This would not be the population that would be believe in something fantastic or be fantasy prone or believe in witchcraft. This is this is a very ordinary sample of people who are not particularly the kind of people that would be believing in something fantastic. To simply reject that without having known these people, worked with them, seeing how sincere they are, seeing how deeply emotionally this affects them as a real experience, which there is no other way to account for in their lives… That is something that you have to actually work with people.

I was the same way as Mr. Ferris, I felt the same way, professor Ferris. I was the same way when I started this, just as reluctant, but there is a power and conviction about this.

TIMOTHY FERRIS: Let me just interrupt you if I may at that point, Dr. Mack, because I don’t think that the view you had before is the same as mine today. Because you described your view as being extremely skeptical, which isn’t really my view.

I’ve been fascinated by the UFO phenomenon for over 30 years. My position isn’t skepticism, it’s a result of having actually looked at the evidence and finding that there’s nothing there. Which is rather different than a skeptical attitude.

ALEX CHADWICK: You’re saying, your view is one of disbelief.

TIMOTHY FERRIS: It’s well, it’s one of, of having weighed the evidence and found it extremely wanting. Exactly the same. Sorry, let me, let me just make this point. Exactly the same sort of claims that Dr. Mack is making, and which I don’t reject – that these people are sincere, that they’re reluctant, that they’re not kooks – were made by Wallace, and when Darwin was alive in support of people who saw fairies in the Irish Dawn. They’ve been made in many letters to me about people who saw more conventional UFO sightings, 10 and 20 years ago.

What I’m trying to tell you is that my position is not that anyone who says these things is a kook. I, for all I know they’re perfectly normal people. I’m just saying that the fact that a million people think something does not mean that, that thing is so.

ALEX CHADWICK: How do you explain these peoples reports of similar occurrences to them then?

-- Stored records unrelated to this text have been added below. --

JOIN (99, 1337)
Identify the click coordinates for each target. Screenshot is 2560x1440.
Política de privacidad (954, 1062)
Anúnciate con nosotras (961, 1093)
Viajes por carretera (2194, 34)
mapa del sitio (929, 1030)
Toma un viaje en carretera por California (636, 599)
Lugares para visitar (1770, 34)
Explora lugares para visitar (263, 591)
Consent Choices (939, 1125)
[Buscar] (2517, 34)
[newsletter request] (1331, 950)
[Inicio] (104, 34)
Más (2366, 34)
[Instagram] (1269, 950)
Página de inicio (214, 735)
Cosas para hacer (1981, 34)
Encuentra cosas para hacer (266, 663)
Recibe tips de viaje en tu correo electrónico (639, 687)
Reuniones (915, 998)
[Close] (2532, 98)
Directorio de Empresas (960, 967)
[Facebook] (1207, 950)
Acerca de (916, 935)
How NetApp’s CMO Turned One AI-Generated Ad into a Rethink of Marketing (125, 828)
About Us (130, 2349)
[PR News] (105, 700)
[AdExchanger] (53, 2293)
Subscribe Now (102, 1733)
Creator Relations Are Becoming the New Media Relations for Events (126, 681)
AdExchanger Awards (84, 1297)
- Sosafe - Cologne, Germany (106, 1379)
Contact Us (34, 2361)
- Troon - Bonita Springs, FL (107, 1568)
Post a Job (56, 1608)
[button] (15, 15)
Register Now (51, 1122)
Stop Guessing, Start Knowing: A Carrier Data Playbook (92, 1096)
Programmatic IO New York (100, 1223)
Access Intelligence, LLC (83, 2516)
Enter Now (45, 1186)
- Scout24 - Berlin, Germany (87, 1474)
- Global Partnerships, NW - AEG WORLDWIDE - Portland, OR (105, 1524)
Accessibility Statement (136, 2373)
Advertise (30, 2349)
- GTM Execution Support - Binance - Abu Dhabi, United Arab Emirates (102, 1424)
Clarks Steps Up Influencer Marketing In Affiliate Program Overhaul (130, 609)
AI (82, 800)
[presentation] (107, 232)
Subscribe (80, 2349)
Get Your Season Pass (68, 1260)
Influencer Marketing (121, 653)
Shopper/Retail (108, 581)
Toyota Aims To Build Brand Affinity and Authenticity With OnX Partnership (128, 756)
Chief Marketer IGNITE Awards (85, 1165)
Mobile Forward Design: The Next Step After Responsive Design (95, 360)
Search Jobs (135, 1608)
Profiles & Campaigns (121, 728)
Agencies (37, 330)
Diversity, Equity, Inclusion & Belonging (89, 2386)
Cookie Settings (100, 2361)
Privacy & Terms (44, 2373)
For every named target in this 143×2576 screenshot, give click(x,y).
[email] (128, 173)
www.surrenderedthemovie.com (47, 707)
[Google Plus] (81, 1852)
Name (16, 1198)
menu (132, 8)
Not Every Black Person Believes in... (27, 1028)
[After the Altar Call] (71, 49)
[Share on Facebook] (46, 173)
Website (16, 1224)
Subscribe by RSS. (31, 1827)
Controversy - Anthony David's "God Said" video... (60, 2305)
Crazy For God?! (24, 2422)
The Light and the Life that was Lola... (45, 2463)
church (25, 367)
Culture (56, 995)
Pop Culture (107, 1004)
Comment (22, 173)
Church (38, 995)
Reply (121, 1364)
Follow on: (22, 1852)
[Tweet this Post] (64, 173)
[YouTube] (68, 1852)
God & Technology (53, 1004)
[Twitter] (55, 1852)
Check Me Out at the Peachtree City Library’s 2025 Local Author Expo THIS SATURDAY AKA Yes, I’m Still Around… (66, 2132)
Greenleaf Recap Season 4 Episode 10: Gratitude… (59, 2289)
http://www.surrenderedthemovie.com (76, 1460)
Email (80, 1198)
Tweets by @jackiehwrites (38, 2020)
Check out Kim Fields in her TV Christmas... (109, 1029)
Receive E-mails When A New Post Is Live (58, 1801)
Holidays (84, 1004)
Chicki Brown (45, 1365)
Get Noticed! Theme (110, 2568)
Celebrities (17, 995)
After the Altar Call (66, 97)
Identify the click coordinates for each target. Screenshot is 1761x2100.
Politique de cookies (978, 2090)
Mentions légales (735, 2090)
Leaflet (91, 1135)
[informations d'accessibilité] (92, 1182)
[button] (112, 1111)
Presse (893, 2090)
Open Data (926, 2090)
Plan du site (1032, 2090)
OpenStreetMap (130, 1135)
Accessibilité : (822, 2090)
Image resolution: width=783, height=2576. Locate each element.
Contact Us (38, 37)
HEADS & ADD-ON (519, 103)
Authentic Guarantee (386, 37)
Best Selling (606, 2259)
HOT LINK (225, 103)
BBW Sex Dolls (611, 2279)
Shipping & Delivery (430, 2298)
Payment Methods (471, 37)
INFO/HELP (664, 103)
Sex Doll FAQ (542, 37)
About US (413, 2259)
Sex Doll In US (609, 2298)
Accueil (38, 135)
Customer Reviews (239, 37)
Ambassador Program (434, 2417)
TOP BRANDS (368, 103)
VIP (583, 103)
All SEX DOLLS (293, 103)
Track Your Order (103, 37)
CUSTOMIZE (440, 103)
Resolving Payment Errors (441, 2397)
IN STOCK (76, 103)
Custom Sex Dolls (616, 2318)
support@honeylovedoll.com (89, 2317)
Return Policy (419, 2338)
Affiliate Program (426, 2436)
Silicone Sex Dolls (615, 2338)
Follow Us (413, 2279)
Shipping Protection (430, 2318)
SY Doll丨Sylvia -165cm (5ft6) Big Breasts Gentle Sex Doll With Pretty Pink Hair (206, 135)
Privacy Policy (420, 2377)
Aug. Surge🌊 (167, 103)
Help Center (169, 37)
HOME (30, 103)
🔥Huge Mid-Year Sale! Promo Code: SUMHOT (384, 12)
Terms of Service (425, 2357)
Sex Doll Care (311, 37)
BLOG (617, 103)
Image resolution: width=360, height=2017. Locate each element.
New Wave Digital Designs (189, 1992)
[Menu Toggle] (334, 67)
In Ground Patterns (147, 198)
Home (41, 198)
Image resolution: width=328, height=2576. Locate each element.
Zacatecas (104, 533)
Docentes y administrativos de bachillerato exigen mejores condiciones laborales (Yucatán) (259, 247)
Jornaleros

TIMOTHY FERRIS: Well, let me split that into two aspects. One is something has been badly misunderstood in the UFO question, and that is how science works.

You can’t do science by saying that the job of science is to explain all the data, and anything that’s unexplained therefore is left open to a fantastic interpretation.

So you say 95% of all UFO sightings have been explained, the other 5% therefore must be alien spacecraft from space. That’s the basic reasoning in UFOlogy as it’s called, and you can see the flaw in it.

And so I don’t have an explanation for why people have these experiences or why they people believe in ghosts or astrology or any number of other things. And I really think someone with Dr. Mack’s background could comment more intelligently on that.

But the point is that one cannot make the leap from saying we can’t explain this (although, in fact, I think probably some of it could be explained, perhaps all of it). We can’t make the leap from saying, well, we can’t explain every single iota of everything we see out there and therefore we’re open to any possible explanation. That’s just not, not a reasonable way of approaching any phenomenon.

ALEX CHADWICK: Dr. Mack?

JOHN MACK: Well, I don’t claim to be an expert on the history of UFOs. I wish that you would have someone on the program who is informed about the history of UFOs like Dr. Jacobs or Jerome Clark.

ALEX CHADWICK: Dr. Jacobs will be joining us shortly.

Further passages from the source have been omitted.